Text segment ▸

After some poking around, you will often see people mentioning that DBSCAN just isn’t meant to be automated. You need to look at your data to have a good idea of what values to use for the hyperparameters eps and minPts. When you need to get involved manually, that’s the perfect time to manage the many similarity matrices you’ve created with batch_snf through meta clustering. Generate a wide range of similarity matrices and apply meta clustering to find a few representative similarity matrices. One way to do this would be based on how the spectral-clustering derived solutions end up clustering together (see example). Then take the corresponding affinity matrices and go through the dbscan clustering process manually.

Based on ?dbscan, it looks like the function can accept precomputed distance matrices (instead of precomputed_nn_objects) as long as they actually are dist objects (which can be done using the as.dist() function). There are many formulas to convert between similarity matrices and distance matrices which have their own pros and cons. Here, we’ll use a common approach of distance = max(similarity) - similarity. Whichever matrix values had the maximum similarity will now have a distance of 0, and whichever matrix values had the lowest amount of similarity will have distance values that are the closest to the former maximum similarity value.

library(dbscan)
#> 
#> Attaching package: 'dbscan'
#> The following object is masked from 'package:stats':
#> 
#>     as.dendrogram
library(ggplot2)

data_list <- generate_data_list(
    list(
        data = expression_df,
        name = "genes_1_and_2_exp",
        domain = "gene_expression",
        type = "continuous"
    ),
    list(
        data = methylation_df,
        name = "genes_1_and_2_meth",
        domain = "gene_methylation",
        type = "continuous"
    ),
    uid = "patient_id"
)

settings_matrix <- generate_settings_matrix(
    data_list,
    nrow = 5,
    seed = 42
)
#> [1] "The global seed has been changed!"

batch_snf_results <- batch_snf(
    data_list,
    settings_matrix,
    return_similarity_matrices = TRUE
)
#> [1] "Row: 1/5 | Time remaining: 1 seconds"
#> [1] "Row: 2/5 | Time remaining: 1 seconds"
#> [1] "Row: 3/5 | Time remaining: 1 seconds"
#> [1] "Row: 4/5 | Time remaining: 0 seconds"
#> [1] "Row: 5/5 | Time remaining: 0 seconds"

Dataset content ▸
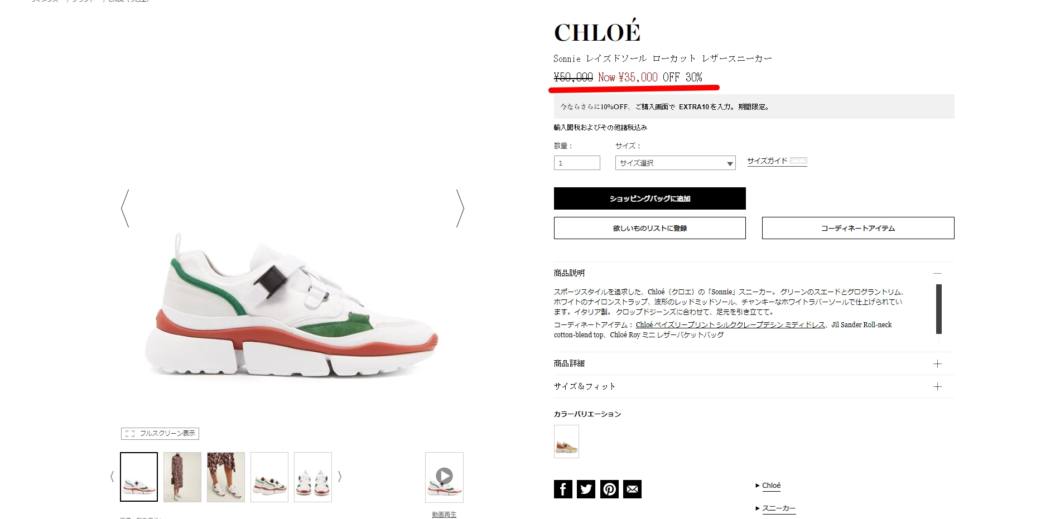Share product via email envelope icon
This screenshot has width=1060, height=519.
(x=632, y=489)
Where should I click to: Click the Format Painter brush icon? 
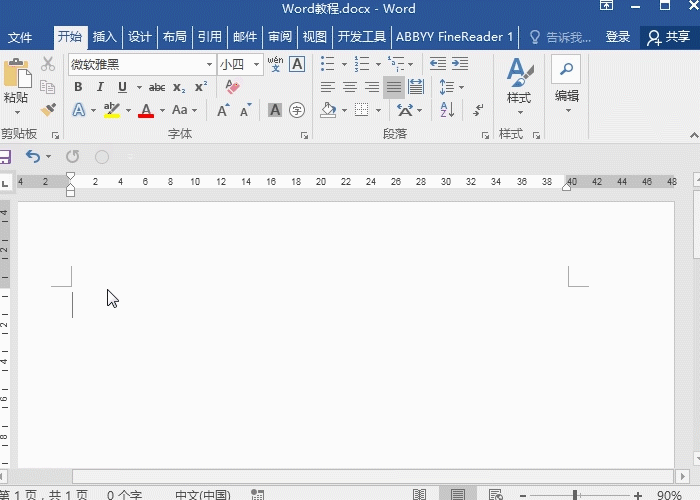point(47,109)
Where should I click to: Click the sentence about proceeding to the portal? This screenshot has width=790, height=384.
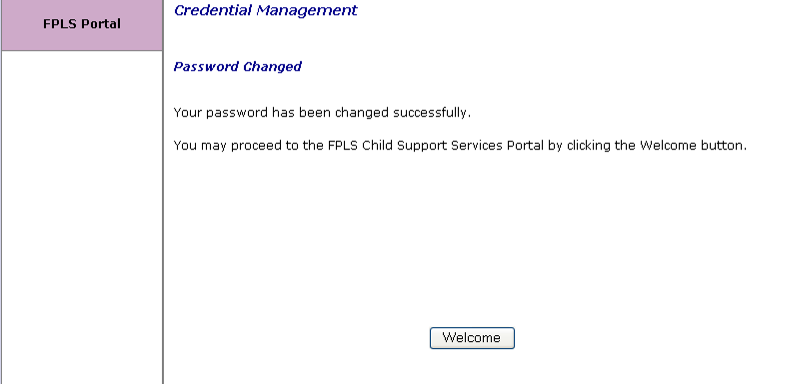click(x=460, y=146)
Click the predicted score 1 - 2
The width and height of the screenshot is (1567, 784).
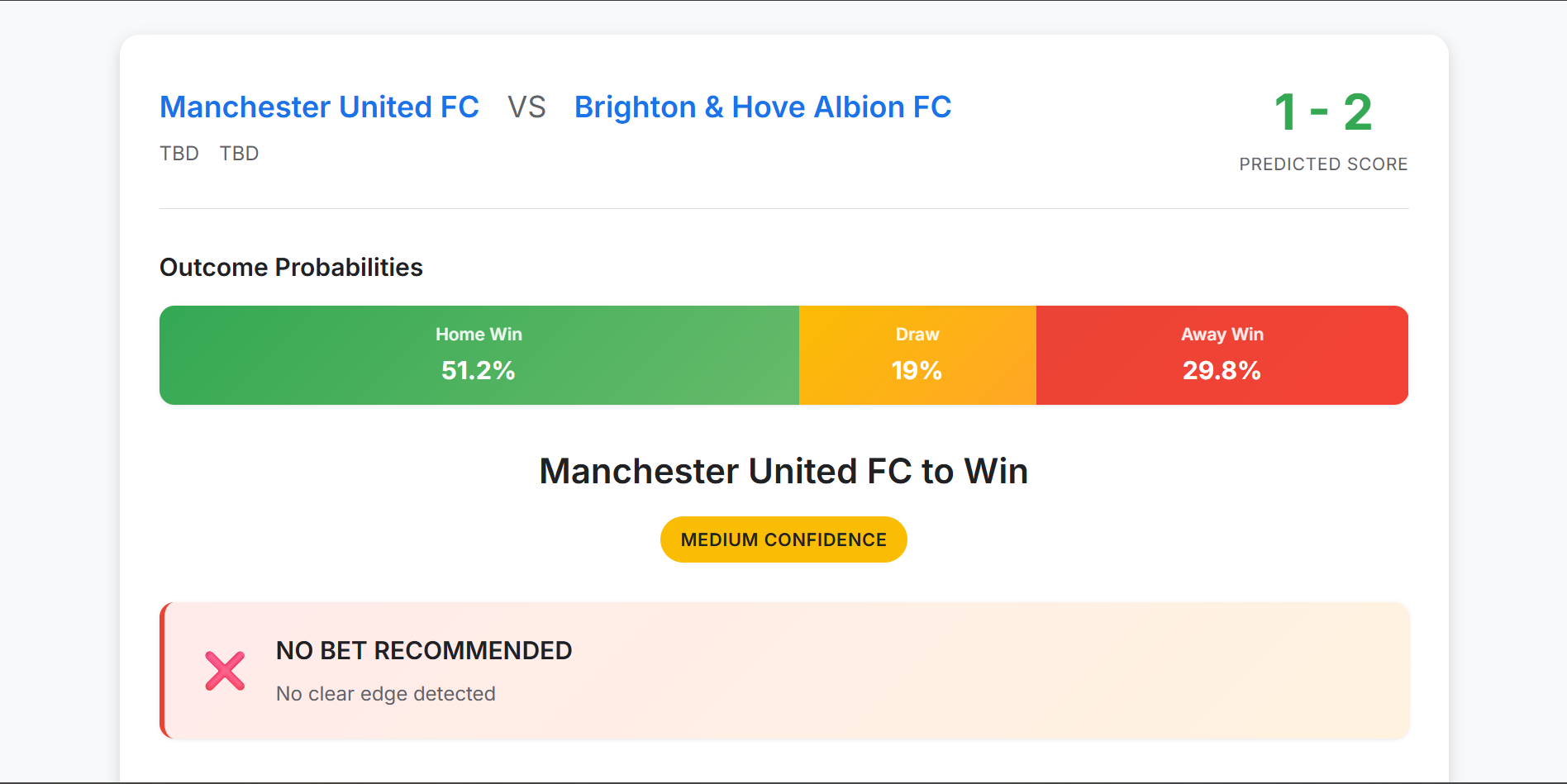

Brief 1 ▸
List each variable that the DBSCAN text's R code creates with the assignment operator "<-", along with the function whose result is stored in it.
Brief 2 ▸
Carry on the text about DBSCAN and similarity matrices, starting after the last line of R output it shows.

Response box 1 ▸
- data_list: generate_data_list
- settings_matrix: generate_settings_matrix
- batch_snf_results: batch_snf

Response box 2 ▸
#> [1] "Total time taken: 2 seconds."

similarity_matrices <- batch_snf_results$"similarity_matrices"

solutions_matrix <- batch_snf_results$"solutions_matrix"

representative_sm <- similarity_matrices[[1]]

representative_sms <- similarity_matrices[c(1, 2)]

distance_matrix1 <- as.dist(
    max(representative_sm) - representative_sm
)

kNNdistplot(
    distance_matrix1,
    minPts = 10
)

## Maybe there?
abline(h=0.4872, col = "red", lty = 2)


dbscan_results <- dbscan(distance_matrix1, eps = 0.4872, minPts = 10)$"cluster"

spectral_results <- get_clusters(solutions_matrix[1, ])

dbscan_vs_spectral <- data.frame(
    dbscan = dbscan_results,
    spectral = spectral_results
)

ggplot(dbscan_vs_spectral, aes(x = dbscan, y = spectral)) +
    geom_jitter(height = 0.1, width = 0.1, alpha = 0.5) +
    theme_bw()

There’s one bold lie in the code chunk above, which is how easy it was to find that magic hyperparameter combination of minPts = 10 and eps = 0.487 parameter value of 0.4872. It wasn’t based off of the visual inspection of the kNNdistplot, but rather through a lot of trial and error.

Something along the lines of:

for (i in seq(0.485, 0.488, by = 0.0001)) {
    results <- dbscan(distance_matrix1, eps = i, minPts = 10)
    if (length(unique(results$"cluster")) == 3) {
        print(i)
    }
}

In this specific instance, those hyperparameters are incredibly sensitive - a slight change will get very different results. That is likely due to the shape of the actual data being clustered. Your mileage may vary!